Before the Congress even gets underway, there is the chance to attend an innovative summer school! The inaugural ‘AI in Crystallography’ Summer School is being held close to Calgary in nearby Lethbridge (August 8th-11th). Its format is a mixture of informative lectures, supplemented by hands-on exercises that will cover everything from fundamental AI, through data preparation to training and applying models.
There are a record number of workshops at this Congress – many of them relating to data. In particular, CommDat is organising a 1-day workshop entitled From Open Data to Global Open Science (Workshop 012). Is there a multitude of open science initiatives, or is open science a clearly structured landscape? This is your chance to learn more! Open Science aims at making research results and the underlying data openly available to the larger community via data sharing. This requires the data to adhere to the Findable, Accessible, Interoperable, and Reusable (FAIR) data principles. This workshop will explore the fact that while Open Data systems are developing at national and regional levels, there is a need for more coordination at the disciplinary (ie crystallography!) level.
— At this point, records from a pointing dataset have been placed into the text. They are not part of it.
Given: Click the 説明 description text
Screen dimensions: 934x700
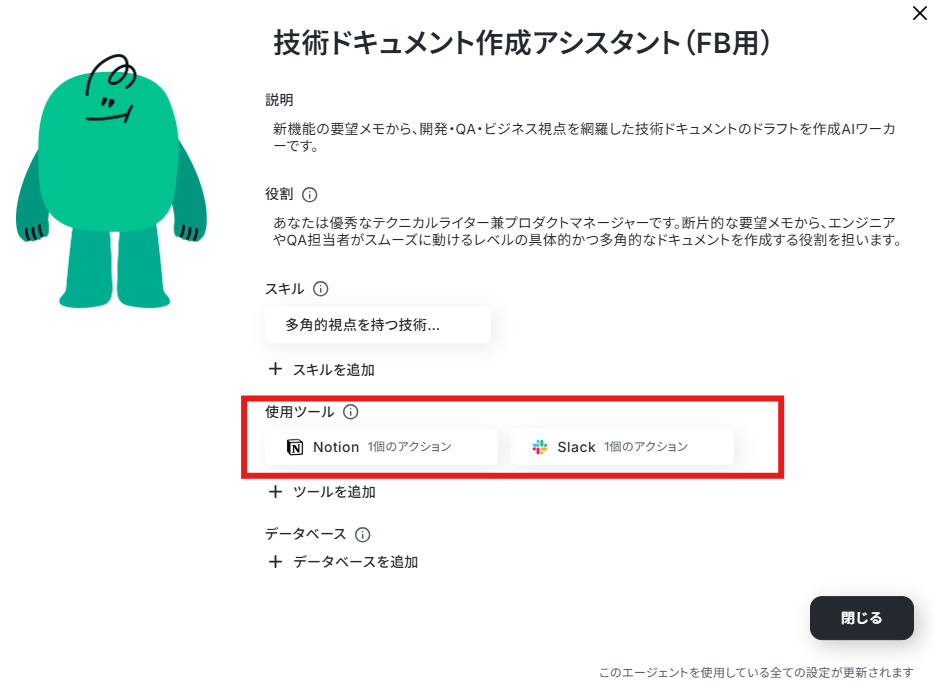Looking at the screenshot, I should [x=584, y=137].
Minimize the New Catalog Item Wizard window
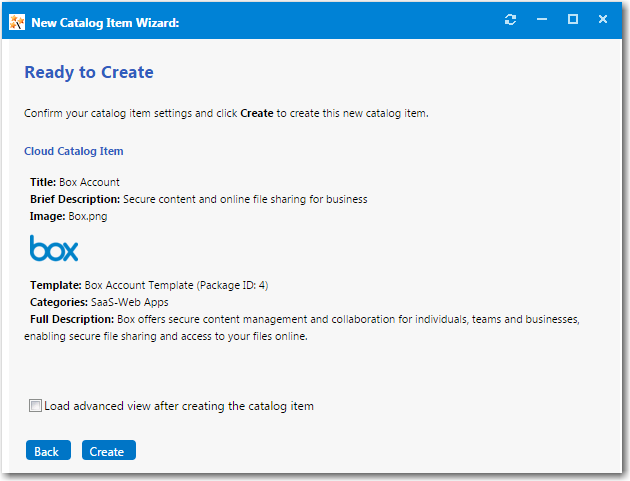The height and width of the screenshot is (481, 630). pos(541,20)
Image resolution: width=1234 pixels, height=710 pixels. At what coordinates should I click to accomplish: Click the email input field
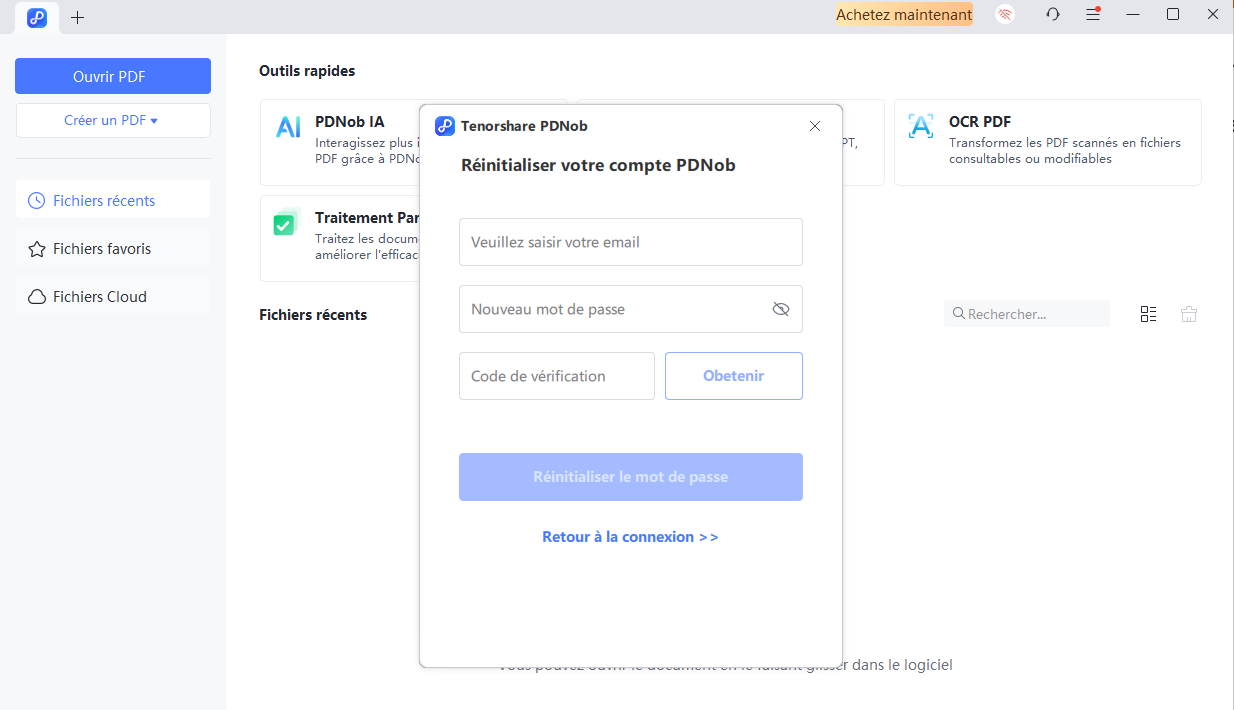[x=630, y=242]
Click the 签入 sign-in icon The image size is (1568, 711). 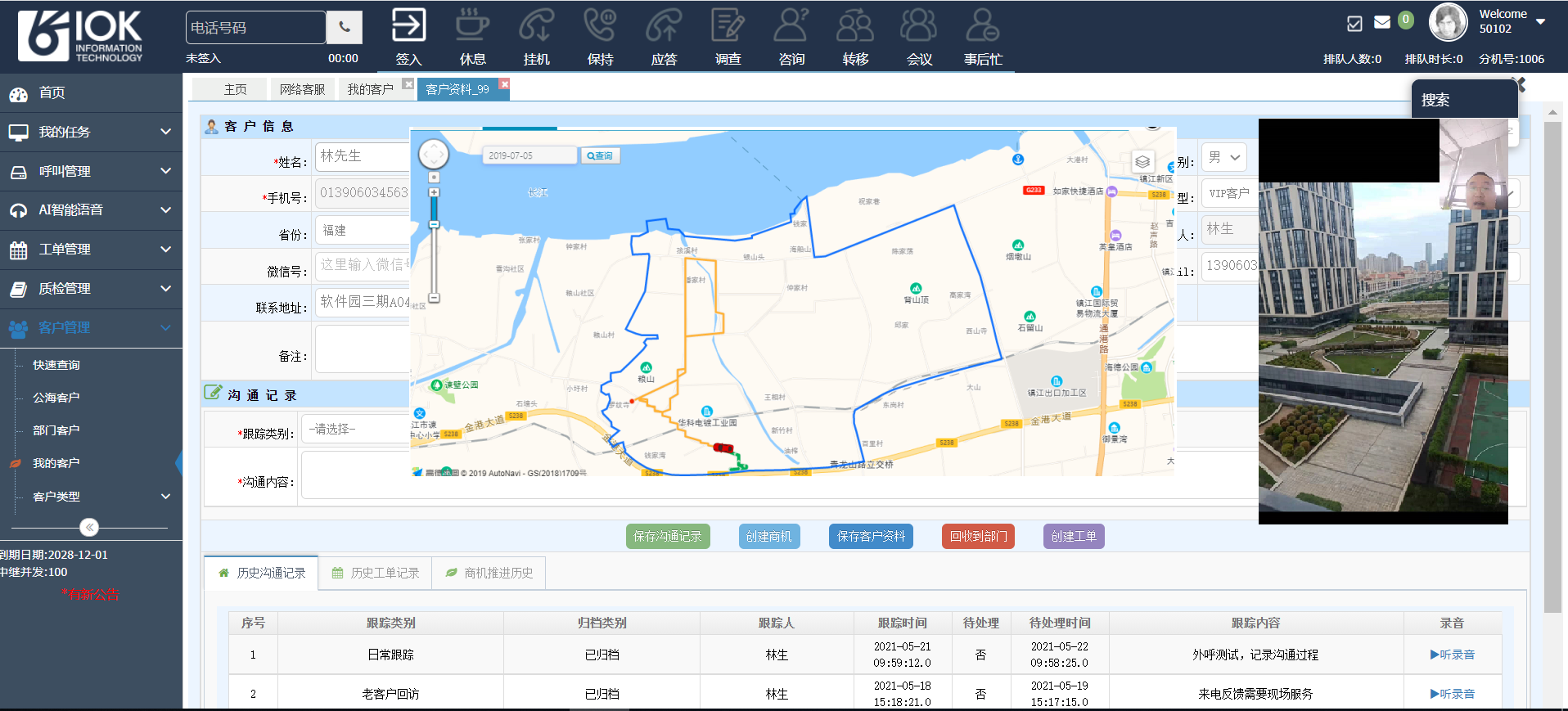[x=408, y=25]
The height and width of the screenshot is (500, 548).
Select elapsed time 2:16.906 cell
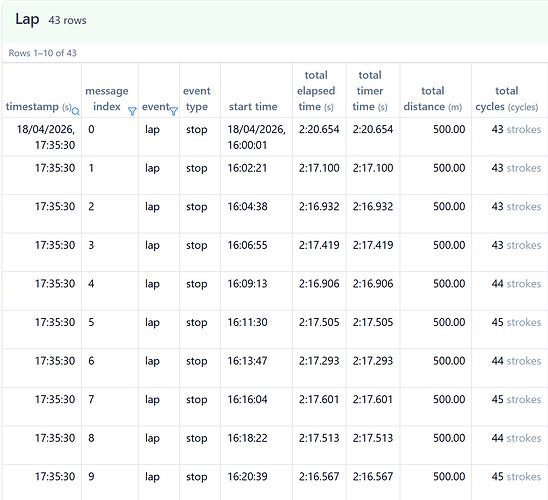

Furthermore, some of the conference microsymposia address Open Science issues and the FAIR data principles. For open science to thrive, open data needs to be produced, managed, and made available in a coordinated manner, which is driving a growing need to present standardised data and metadata accurately, following modern best practices and adhering to the FAIR principles. These topics will be covered in MS027: Coordinated Efforts Towards Open Data for Global Open Science, MS045: Open data, standards, and repositories for small- and wide-angle X-ray and neutron scattering data in the era of big data and AI advancements.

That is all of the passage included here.